In relation to the Tecnatom industrial case, added-value services would be the 3D visualisation of the whole turbine and 3D interaction with turbine components (Bowman et al. 2004), along with relevant information about the turbine, linked to the 3D model (Elmqvist and Tsigas 2008). These services would allow the user to more quickly assess the situation when a problem arises, resulting in the optimal solution in a short period of time. In addition, the system could create an environment that allows decisions to be made among all the stakeholders in a collaborative way while registering and storing the comments and the agreed solution for future use. This would allow comparisons to be made when issues arise with similar components by taking into account lessons learned or previously stored operating experiences.

In summary, the main goal of this industrial case is to investigate the different possibilities and technologies for the development of an innovative collaborative prototype system that will work as a decision support tool for the life-cycle management of power plant steam turbines. Taking into account the company requirements, the aim of this industrial case study is to provide (1) interactive 3D models of the turbines, (2) visualisation of augmented information in the 3D models to understand the structure and issues, (3) information linked to the 3D model regarding the inspection results and (4) a discussion management tool to share information and comments related to inspection results.

1.2 Industrial Case Approach in the Use-It-Wisely Project Context

In Chapter “The Use-It-Wisely (UIW) Approach” of this book, common challenges of industrial cases were identified and organised within a framework (see Chapter “The Use-It-Wisely (UIW) Approach”, Fig. 7) that contains three different domains: (1) market and data analysis, (2) collaboration management and (3) actor-product-service (APS) modelling. These three domains cover the challenges that manufacturing industries such as Tecnatom experience in providing services for high value, long-life products related to the upgrade initiating process.

Considering the company needs presented in the previous subsection, the challenges to be addressed can be allocated into two framework domains: APS modelling and collaboration management. The APS modelling domain organises all the information related to the turbine (the product), the inspections tasks and results (the service), whereas the collaboration management domain includes a discussion management tool to assist in optimal decision-making and a 3D application that depicts the inspection process, allowing for the visualisation and management of a turbine’s technical information in a 3D interactive environment.

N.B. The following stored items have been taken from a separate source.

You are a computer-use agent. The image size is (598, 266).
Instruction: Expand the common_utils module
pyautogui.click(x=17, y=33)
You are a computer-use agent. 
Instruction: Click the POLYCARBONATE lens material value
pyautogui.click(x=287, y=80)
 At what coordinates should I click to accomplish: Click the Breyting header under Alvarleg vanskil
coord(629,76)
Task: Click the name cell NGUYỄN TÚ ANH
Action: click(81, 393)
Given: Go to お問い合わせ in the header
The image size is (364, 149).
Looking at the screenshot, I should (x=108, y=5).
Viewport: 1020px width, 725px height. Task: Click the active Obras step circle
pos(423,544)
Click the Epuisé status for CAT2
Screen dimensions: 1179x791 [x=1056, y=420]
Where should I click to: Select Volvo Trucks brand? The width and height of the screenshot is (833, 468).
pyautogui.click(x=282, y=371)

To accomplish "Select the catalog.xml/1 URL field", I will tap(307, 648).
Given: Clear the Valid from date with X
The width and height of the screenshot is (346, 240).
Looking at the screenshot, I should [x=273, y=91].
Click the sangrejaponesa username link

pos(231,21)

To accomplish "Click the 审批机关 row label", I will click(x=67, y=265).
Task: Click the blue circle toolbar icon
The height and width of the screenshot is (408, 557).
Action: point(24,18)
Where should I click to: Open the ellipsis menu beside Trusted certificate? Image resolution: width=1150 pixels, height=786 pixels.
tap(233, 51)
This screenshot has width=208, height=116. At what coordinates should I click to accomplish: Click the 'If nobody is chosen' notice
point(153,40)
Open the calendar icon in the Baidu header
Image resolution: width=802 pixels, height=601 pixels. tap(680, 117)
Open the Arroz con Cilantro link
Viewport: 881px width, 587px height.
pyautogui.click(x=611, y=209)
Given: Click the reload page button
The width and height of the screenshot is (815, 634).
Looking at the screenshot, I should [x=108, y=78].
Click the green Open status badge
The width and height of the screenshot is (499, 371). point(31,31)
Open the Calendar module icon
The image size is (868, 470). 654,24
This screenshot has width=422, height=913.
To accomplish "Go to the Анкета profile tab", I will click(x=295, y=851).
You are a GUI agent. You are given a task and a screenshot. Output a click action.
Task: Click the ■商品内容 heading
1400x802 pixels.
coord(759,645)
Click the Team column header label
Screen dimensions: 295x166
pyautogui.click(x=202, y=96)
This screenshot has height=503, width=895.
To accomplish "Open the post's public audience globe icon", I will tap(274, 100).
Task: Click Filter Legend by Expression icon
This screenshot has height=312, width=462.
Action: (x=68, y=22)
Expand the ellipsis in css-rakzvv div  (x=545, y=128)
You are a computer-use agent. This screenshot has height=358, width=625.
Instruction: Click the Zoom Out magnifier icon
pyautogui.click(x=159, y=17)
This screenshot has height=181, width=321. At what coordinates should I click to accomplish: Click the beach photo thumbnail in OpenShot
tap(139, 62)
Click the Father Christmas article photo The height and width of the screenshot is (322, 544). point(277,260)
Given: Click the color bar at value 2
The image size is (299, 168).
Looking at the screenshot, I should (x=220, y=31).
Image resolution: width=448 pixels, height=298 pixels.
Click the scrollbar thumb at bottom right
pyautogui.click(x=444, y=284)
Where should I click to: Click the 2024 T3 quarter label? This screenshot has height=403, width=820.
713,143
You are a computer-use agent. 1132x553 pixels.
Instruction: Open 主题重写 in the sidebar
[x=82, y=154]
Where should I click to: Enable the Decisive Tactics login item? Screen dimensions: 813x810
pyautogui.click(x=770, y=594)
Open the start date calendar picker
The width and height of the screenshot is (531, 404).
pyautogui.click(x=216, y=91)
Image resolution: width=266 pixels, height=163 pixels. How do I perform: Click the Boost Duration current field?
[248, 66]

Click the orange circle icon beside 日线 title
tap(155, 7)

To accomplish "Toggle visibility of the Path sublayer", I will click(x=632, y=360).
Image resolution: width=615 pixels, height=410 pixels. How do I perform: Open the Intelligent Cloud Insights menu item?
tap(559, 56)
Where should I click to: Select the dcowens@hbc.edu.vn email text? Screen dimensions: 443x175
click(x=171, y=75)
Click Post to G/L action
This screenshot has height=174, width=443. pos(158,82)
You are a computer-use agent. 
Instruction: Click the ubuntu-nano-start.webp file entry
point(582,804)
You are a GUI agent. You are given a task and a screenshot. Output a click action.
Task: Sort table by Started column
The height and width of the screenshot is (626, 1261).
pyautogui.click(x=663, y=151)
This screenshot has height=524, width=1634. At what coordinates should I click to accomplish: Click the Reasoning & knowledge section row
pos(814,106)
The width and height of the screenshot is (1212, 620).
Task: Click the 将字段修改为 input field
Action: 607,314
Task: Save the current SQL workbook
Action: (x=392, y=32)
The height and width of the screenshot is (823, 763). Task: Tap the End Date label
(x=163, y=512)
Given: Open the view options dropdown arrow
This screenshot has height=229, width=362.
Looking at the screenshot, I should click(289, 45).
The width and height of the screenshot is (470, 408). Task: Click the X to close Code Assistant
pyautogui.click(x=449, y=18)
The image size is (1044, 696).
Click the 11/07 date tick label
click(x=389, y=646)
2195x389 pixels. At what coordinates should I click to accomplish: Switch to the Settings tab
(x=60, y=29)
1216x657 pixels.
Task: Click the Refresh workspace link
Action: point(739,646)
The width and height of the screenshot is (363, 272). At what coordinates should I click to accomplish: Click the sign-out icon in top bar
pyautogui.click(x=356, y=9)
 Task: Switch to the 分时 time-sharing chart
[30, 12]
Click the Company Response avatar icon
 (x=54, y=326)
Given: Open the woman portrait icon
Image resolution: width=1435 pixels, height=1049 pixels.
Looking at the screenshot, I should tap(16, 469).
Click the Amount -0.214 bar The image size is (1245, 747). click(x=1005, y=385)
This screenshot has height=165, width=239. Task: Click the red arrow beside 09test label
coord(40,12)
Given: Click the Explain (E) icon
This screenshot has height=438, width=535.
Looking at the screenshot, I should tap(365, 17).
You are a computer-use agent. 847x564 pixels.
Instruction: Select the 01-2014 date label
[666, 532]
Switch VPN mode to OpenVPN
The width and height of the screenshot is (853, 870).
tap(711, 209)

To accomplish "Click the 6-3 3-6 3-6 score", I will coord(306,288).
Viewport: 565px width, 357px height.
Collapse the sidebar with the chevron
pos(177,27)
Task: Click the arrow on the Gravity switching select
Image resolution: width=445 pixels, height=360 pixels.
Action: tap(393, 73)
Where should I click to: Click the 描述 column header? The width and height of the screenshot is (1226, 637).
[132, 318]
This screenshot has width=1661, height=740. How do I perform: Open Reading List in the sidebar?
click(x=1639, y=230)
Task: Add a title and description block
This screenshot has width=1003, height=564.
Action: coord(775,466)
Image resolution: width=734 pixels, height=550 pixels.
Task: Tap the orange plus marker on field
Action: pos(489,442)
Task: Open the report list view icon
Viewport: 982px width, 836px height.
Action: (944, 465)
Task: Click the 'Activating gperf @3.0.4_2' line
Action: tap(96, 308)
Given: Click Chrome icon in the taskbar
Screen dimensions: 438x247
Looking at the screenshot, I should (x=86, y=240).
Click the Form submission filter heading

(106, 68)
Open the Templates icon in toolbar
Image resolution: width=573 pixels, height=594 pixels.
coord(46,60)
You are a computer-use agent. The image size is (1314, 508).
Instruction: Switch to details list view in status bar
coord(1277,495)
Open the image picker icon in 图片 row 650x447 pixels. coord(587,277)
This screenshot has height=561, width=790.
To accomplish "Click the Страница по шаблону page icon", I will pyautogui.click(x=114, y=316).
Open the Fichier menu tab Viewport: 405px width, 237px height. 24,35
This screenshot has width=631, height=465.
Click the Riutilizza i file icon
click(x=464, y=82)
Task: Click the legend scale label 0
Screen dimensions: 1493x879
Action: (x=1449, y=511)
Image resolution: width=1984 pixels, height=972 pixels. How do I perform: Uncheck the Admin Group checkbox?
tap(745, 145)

2 Modelling the Problem, from Theory Towards Implementation

To improve the management of inspection results in power plant turbines using the collaborative tool, the industrial case problem must be modelled. Therefore, this section aims to describe the specifications related to the industrial case problems, including a brief summary of the system use cases and requirements in the first sub-section, the APS model in the second sub-section, and the proposed implementation approach and system architecture in the third subsection. A conceptual prototype of the tool and a description of the industrial case can also be found in Reyes-Lecuona et al. (2014).

2.1 Requirements and Use Cases

This section describes an industrial use-case model of the system that can solve the problem of information flow among actors involved in the overall management of turbine inspections. In this industrial case, these actors are an inspection team (in charge of planning and performing inspections and informing on the results), an engineering team (in charge of analysing results and inputting them into the model), a plant team (representing different technicians and workers from the power plant) and administrators (technicians who are in charge of managing the model to create, edit, complete and adjust instantiations of each turbine with the Tecnatom databases).

A wide list of requirements has been defined to specify the system in a technical way. These include requirements related to how the system represents the inspection results and links them to the 3D model of the turbine, as well as the requirement for visualisation and discussion management tools. These requirements are associated with a set of system use cases, which are listed below.

  • Activity login. The system identifies every actor before giving the actor access to the system to control which information and functionalities are available.

  • Inspection result input. The Tecnatom inspection team inputs the results of an inspection into the system. If needed, the actor opens and prepares a discussion related to these results.

  • Visualising information. The actors navigate through the turbine model, obtaining information about the different parts of the turbine, specific inspection data (defects/flaws, repairs performed, etc.) or information related to the corrective maintenance of a specific part. The actors visualise this information supported by the 3D geometry of the turbine.

  • Input location and size of defects. When flaws are discovered during an inspection, their position and size can be registered into the model. Inspectors are able to graphically sketch the location of the defects using the system.

  • Management of discussions. The actors can collaborate in a discussion related to a registered inspection point. The actors may add proposals to the discussion and relate it to other discussions until it is closed by an authorised actor.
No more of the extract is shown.